— Task data —

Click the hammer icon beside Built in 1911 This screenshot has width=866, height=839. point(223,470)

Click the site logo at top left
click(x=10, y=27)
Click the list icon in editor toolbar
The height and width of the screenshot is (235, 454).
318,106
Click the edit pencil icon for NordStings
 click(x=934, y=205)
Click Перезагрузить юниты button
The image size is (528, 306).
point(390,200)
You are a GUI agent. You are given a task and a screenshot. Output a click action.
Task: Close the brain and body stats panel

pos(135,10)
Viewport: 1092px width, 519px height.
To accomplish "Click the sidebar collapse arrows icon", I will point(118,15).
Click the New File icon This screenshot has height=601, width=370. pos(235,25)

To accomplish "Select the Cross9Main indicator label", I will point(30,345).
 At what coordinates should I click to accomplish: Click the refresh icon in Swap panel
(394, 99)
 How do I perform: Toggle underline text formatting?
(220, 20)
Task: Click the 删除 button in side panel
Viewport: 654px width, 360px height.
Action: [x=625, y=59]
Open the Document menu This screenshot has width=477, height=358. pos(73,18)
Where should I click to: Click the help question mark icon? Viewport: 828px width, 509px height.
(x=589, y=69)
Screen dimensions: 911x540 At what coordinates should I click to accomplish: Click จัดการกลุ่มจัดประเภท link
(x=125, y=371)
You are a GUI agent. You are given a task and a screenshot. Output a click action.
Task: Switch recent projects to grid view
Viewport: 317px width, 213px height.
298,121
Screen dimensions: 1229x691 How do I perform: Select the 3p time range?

— Stated task —
Rewrite every line of the records above as a JSON list of strings, with one string per line and blank lines left out.

— Result —
[
  "Click the hammer icon beside Built in 1911 This screenshot has width=866, height=839. point(223,470)",
  "Click the site logo at top left",
  "click(x=10, y=27)",
  "Click the list icon in editor toolbar",
  "The height and width of the screenshot is (235, 454).",
  "318,106",
  "Click the edit pencil icon for NordStings",
  " click(x=934, y=205)",
  "Click Перезагрузить юниты button",
  "The image size is (528, 306).",
  "point(390,200)",
  "You are a GUI agent. You are given a task and a screenshot. Output a click action.",
  "Task: Close the brain and body stats panel",
  "pos(135,10)",
  "Viewport: 1092px width, 519px height.",
  "To accomplish \"Click the sidebar collapse arrows icon\", I will point(118,15).",
  "Click the New File icon This screenshot has height=601, width=370. pos(235,25)",
  "To accomplish \"Select the Cross9Main indicator label\", I will point(30,345).",
  " At what coordinates should I click to accomplish: Click the refresh icon in Swap panel",
  "(394, 99)",
  " How do I perform: Toggle underline text formatting?",
  "(220, 20)",
  "Task: Click the 删除 button in side panel",
  "Viewport: 654px width, 360px height.",
  "Action: [x=625, y=59]",
  "Open the Document menu This screenshot has width=477, height=358. pos(73,18)",
  "Where should I click to: Click the help question mark icon? Viewport: 828px width, 509px height.",
  "(x=589, y=69)",
  "Screen dimensions: 911x540 At what coordinates should I click to accomplish: Click จัดการกลุ่มจัดประเภท link",
  "(x=125, y=371)",
  "You are a GUI agent. You are given a task and a screenshot. Output a click action.",
  "Task: Switch recent projects to grid view",
  "Viewport: 317px width, 213px height.",
  "298,121",
  "Screen dimensions: 1229x691 How do I perform: Select the 3p time range?"
]